Gary Lum told the Community Affairs Legislation Committee:
If a patient who is from Maine, Connecticut or another area
in the north-east of the United States or from the Black Forest of Germany, who
has been bitten by a tick and then travels to visit Australia and sees a
general practitioner and has a blood test, we get a positive diagnosis. The
same is true for Australians travelling to those areas and coming back with a
rash and feeling unwell. Lyme disease is considered because they were in an
endemic area, and a diagnosis is readily made in an Australian accredited
medical testing laboratory.[9]
3.11
The Public Health Laboratory Network (PHLN) submitted that the
interpretation of serology tests depend on three key factors:
-
the sensitivity of the test (the percentage of people with the
disease who will have a positive test);
-
the specificity of the test (the percentage of people without the
disease who will have a negative test); and
-
the pre-test likelihood of the person having the disease, based
on the prevalence of the disease in the population being tested.[10]
3.12
As classical Lyme disease is considered to have a low prevalence
in Australia, locally acquired cases are considered likely to return negative
results for Borrelia.

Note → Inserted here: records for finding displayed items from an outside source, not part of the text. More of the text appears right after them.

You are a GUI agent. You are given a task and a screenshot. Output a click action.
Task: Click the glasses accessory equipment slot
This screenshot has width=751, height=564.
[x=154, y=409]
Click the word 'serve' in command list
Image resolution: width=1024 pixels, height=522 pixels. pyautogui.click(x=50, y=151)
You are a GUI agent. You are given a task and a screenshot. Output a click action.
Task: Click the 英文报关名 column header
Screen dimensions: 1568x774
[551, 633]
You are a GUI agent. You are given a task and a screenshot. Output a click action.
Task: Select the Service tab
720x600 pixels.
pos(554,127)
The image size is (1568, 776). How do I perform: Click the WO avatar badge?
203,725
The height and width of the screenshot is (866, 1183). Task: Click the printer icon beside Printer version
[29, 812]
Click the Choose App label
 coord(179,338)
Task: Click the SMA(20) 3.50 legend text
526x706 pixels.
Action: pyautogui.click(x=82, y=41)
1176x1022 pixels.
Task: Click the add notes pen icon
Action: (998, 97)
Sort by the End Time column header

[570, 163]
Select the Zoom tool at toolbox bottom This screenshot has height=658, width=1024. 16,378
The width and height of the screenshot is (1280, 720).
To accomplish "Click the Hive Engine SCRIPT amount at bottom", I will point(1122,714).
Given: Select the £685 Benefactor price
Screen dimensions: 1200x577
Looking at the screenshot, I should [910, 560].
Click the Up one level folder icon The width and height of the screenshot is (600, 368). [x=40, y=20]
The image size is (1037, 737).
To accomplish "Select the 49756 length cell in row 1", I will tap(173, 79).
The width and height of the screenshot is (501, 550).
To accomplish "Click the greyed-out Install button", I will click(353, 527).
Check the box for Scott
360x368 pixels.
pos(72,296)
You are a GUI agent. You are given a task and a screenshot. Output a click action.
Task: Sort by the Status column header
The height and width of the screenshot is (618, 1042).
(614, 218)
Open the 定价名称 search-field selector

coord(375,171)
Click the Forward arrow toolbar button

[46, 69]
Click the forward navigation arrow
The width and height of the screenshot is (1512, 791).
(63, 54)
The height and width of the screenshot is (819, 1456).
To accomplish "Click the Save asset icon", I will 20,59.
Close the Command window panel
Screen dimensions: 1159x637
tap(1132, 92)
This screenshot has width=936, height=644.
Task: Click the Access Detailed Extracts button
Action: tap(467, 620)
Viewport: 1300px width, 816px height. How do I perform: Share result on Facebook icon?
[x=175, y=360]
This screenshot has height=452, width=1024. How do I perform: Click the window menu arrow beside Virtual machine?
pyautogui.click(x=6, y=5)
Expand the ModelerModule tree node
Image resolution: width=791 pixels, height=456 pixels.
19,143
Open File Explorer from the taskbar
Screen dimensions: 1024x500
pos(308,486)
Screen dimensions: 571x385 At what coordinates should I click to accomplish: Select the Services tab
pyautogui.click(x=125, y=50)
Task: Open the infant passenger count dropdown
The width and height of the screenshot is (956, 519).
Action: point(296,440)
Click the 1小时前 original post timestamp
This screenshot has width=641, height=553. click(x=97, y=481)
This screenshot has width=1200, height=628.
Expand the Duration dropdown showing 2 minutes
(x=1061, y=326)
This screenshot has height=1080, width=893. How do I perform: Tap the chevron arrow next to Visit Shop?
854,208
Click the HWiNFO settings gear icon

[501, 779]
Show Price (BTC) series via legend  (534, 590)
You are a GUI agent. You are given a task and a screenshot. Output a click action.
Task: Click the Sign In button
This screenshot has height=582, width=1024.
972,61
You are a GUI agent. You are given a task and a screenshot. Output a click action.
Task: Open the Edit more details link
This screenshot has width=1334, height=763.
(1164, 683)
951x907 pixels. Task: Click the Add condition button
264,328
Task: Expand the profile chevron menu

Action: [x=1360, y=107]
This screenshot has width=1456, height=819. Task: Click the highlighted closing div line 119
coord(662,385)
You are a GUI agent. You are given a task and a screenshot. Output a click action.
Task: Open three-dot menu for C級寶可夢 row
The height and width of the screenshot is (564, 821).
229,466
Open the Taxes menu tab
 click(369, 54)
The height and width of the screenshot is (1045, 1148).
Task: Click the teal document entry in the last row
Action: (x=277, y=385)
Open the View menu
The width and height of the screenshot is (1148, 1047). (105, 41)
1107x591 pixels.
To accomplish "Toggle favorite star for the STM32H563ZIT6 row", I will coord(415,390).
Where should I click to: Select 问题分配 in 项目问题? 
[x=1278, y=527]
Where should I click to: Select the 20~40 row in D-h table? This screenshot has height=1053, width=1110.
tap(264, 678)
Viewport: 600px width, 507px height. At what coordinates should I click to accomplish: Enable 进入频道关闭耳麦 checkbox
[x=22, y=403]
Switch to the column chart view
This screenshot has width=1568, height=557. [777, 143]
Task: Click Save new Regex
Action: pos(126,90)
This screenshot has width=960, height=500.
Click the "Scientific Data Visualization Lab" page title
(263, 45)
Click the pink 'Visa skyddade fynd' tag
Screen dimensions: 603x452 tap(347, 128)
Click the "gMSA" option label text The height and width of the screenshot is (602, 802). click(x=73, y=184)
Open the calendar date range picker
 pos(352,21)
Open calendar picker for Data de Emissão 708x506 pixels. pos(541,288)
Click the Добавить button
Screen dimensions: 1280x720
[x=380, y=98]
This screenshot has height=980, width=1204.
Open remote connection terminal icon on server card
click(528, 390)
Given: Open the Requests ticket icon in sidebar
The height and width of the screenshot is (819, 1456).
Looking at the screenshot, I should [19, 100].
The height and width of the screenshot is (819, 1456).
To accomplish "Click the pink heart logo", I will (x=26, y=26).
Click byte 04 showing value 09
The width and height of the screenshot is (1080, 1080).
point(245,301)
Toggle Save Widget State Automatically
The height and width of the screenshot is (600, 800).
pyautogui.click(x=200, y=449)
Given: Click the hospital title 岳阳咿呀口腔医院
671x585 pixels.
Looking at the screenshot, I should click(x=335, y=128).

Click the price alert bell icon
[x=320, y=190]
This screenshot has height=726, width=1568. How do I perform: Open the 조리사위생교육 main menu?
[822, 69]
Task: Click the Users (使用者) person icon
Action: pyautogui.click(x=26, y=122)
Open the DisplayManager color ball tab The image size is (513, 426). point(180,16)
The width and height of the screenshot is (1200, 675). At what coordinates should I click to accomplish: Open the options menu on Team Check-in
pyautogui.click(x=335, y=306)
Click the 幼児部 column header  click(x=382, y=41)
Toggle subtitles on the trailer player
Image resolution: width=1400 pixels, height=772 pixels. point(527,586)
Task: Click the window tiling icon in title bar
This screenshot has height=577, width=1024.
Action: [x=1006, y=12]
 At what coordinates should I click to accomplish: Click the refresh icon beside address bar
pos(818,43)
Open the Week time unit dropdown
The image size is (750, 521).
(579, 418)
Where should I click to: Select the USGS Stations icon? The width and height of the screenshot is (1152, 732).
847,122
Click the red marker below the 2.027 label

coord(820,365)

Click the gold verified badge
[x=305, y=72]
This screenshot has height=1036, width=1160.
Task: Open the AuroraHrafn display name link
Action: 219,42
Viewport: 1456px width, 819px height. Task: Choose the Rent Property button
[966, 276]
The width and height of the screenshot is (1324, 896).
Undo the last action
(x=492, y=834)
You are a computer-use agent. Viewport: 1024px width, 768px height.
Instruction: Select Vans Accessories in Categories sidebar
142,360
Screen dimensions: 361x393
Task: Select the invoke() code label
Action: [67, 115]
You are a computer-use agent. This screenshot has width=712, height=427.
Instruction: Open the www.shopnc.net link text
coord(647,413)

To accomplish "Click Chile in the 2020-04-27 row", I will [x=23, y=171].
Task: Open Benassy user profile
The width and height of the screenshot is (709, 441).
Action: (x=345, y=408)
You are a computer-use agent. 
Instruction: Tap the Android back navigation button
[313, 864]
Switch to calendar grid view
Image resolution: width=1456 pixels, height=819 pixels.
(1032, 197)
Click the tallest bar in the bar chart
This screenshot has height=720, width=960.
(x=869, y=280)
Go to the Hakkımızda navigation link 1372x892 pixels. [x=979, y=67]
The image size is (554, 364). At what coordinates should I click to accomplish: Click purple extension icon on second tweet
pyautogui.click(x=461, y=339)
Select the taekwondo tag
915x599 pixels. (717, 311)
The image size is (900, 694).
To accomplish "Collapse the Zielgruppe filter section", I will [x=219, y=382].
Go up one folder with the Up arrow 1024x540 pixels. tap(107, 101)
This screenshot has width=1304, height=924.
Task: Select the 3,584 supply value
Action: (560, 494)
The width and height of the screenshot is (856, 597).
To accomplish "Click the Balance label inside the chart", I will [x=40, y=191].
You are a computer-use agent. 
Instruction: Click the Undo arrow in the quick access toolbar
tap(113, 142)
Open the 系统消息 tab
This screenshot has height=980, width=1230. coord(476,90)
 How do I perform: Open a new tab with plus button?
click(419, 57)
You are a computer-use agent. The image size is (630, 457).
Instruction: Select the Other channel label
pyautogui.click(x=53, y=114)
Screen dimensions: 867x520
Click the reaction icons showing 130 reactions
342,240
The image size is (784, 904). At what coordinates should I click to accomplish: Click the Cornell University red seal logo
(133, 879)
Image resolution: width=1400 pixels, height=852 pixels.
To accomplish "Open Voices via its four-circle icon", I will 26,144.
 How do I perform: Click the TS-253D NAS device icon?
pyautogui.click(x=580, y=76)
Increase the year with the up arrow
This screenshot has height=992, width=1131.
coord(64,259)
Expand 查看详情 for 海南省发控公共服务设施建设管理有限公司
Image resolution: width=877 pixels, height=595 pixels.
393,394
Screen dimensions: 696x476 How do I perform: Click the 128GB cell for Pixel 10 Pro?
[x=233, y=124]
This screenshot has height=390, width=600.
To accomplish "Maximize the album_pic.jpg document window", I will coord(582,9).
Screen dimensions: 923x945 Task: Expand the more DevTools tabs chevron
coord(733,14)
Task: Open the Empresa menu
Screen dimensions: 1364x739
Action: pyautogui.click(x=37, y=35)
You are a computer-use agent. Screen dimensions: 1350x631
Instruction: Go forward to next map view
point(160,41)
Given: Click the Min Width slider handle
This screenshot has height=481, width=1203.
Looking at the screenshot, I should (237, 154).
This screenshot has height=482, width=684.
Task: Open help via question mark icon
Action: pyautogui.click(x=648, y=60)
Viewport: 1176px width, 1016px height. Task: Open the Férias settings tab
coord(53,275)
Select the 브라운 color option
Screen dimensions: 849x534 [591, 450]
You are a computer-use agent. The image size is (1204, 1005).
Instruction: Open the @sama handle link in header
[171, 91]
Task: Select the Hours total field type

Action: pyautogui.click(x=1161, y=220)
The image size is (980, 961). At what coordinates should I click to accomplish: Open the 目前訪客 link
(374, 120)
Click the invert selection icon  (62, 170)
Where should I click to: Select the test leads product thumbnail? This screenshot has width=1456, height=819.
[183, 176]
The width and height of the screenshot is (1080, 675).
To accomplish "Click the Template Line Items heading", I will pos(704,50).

The PHLN notes that positive results for locally
acquired Lyme disease are likely to be 'false positives' and are not uncommon
in patients suffering other conditions:
... a positive result is more likely to be a false-positive if
the test is performed on a person with a low pre-test likelihood of having the
condition, such as testing for Lyme disease in Australia. There are two factors
at play here – the first is that when less stringent interpretative criteria
are used ... the results will be skewed to more patients with the disease. The
other factor is that the assays were developed for classical Lyme disease, so
for patients in a low prevalence population with nonspecific symptoms, the
predictive value is low and reactive results are more likely to reflect absence
of disease while nonreactive results likely reflect true absence of disease.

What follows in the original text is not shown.